Zoé Maltet, doctorante au GERiiCO, a présenté son travail de thèse qui porte sur « la culture numérique au prisme du genre ». Son travail (qui s’inscrit dans le cadre du programme INSERNUM) part du constat que les femmes restent minoritaires dans le secteur numérique et se penche sur les femmes qui ont choisi de d’orienter vers ce secteur. Pour cela, elle mène une enquête ethnographique couplée à une enquête qualitative auprès d’étudiants en DUT informatique et métiers du multimédia. Les éléments qui ressortent à cette étape de l’enquête sont divers : les DUT MMI attirent plus de femmes (30 à 40%) que les DUT informatique (9%). Pour Zoé Maltet ceci peut s’expliquer par le fait que les DUT MMI mettent plus l’accent sur la créativité et moins sur la programmation. Un deuxième aspect qui ressort de son enquête porte sur le fait que les femmes qui sont dans ces formations doutent plus de leurs compétences que les hommes. Ceci est notamment lié, pour Zoé Maltet, aux représentations sociales qui circulent dans les sphères médiatiques et domestiques. Enfin, les étudiantes interrogées présentent néanmoins des avantages à être minoritaires au sein de ces formations (être plus visibles et être fières d’être des « exceptions ».)

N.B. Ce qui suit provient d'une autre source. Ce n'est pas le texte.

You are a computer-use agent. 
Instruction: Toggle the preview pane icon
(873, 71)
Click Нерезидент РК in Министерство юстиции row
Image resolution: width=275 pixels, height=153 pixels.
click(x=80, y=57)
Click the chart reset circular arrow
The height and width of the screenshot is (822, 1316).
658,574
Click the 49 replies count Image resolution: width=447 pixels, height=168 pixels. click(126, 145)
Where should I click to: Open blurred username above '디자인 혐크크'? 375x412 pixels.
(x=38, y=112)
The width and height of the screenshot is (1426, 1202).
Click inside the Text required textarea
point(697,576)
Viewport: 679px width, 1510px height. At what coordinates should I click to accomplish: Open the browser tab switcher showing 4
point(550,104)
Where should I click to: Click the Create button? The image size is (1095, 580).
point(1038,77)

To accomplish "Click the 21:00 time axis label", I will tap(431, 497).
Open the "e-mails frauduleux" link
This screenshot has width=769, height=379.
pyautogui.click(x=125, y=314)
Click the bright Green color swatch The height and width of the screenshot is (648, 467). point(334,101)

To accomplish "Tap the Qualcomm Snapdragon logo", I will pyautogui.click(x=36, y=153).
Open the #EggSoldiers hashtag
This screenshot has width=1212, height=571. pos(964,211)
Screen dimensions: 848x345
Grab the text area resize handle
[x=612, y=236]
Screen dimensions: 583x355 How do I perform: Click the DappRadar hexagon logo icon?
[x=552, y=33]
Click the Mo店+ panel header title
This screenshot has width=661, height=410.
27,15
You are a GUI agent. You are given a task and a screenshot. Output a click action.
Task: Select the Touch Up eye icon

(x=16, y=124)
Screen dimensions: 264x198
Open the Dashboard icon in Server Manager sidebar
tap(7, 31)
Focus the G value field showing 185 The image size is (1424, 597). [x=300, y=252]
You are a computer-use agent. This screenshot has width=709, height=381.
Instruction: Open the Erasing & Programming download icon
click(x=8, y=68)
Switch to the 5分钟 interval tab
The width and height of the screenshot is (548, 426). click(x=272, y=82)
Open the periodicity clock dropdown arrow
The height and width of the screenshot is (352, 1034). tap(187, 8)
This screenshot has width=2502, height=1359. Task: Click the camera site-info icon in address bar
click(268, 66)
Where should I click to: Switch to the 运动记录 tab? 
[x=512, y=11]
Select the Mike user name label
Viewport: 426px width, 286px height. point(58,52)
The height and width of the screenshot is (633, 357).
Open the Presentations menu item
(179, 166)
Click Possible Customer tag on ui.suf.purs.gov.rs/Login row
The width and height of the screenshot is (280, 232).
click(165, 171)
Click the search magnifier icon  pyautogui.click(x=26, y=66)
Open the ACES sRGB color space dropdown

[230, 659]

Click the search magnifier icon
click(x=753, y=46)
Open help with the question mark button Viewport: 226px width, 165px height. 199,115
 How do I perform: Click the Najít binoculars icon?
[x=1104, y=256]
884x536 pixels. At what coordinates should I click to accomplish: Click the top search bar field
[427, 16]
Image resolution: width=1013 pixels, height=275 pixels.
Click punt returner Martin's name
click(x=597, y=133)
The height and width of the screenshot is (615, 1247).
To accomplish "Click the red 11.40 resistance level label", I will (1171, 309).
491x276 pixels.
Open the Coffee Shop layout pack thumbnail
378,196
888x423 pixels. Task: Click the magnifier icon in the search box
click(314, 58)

La discussion autour de la présentation de Zoé Maltet a porté sur plusieurs aspects :

–        Méthodologiques : Quelle méthode pour analyser les entretiens ? Comment croiser l’analyse des données socio-économiques (notamment les enquêtes de la DARES ou du Céreq) sur les femmes dans ce secteur d’activité et l’analyse des représentations sociales qui ressortent de l’enquête qualitative ?

–        Épistémologiques : Quels fondements théoriques pour cette recherche ? En quoi la question de la performativité du genre (et de l’auto-stéréotypie) peut-elle être porteuse pour cette recherche ?

–        Sur les premiers résultats : Quelle est la place spécifique du PPP (projet professionnel personnel) dans l’observation des relations aux métiers ?

L’intervention de David Guigui, doctorant en 1ère année de thèse au CIREL portait sur les cadres théoriques et méthodologiques d’une recherche qu’il débute sur « la littératie numérique d’adultes en formation ». Le travail de recherche de David Guigui se portera sur des adultes en formation professionnelle de niveau 5 qui sont souvent des personnes en reconversion et au chômage qui peuvent avoir des « freins périphériques » par rapport à la formation. Sa recherche vise à questionner les liens, les complémentarités, voire les ruptures entre usages domestiques du numérique et usages en formation. David Guigui s’appuie pour cela sur les travaux de Barton et Hamilton sur les « new litteracy studies » qui partent de l’idée qu’il existe différentes littératies numériques associées à différentes sphères de la vie. D’un point de vue méthodologique, il envisage de mener une étude longitudinale auprès de trente à quarante stagiaires de l’AFPA et d’observer les usages en formation de différents outils numériques (ordinateur, tablette, smartphone), de questionner les représentations de ces supports et enfin d’analyser les différentes formes d’interaction.

La discussion autour de la présentation de David Guigui a porté sur plusieurs aspects :

–        Sur la qualification des objets et usages observés : Ne faudrait-il pas distinguer l’usage des supports (ordinateurs, tablettes, smartphones) et celui des logiciels ? Les distinctions entre espace domestique et espace de formation ne s’établissent-elles pas plutôt au niveau des logiciels ?

–        Sur la pertinence de séparer les littératies en fonction des contextes pour penser les relations entre sphères domestiques et formation professionnelle et sur la possibilité de penser plus largement les dimensions anthropologiques (et notamment le rapport au corps) des pratiques numériques.

–        Sur la pertinence des outils « embarqués » de collecte des données sur les supports numériques pour l’analyse des traces.

–        Sur la relation entre littératie et culture numérique.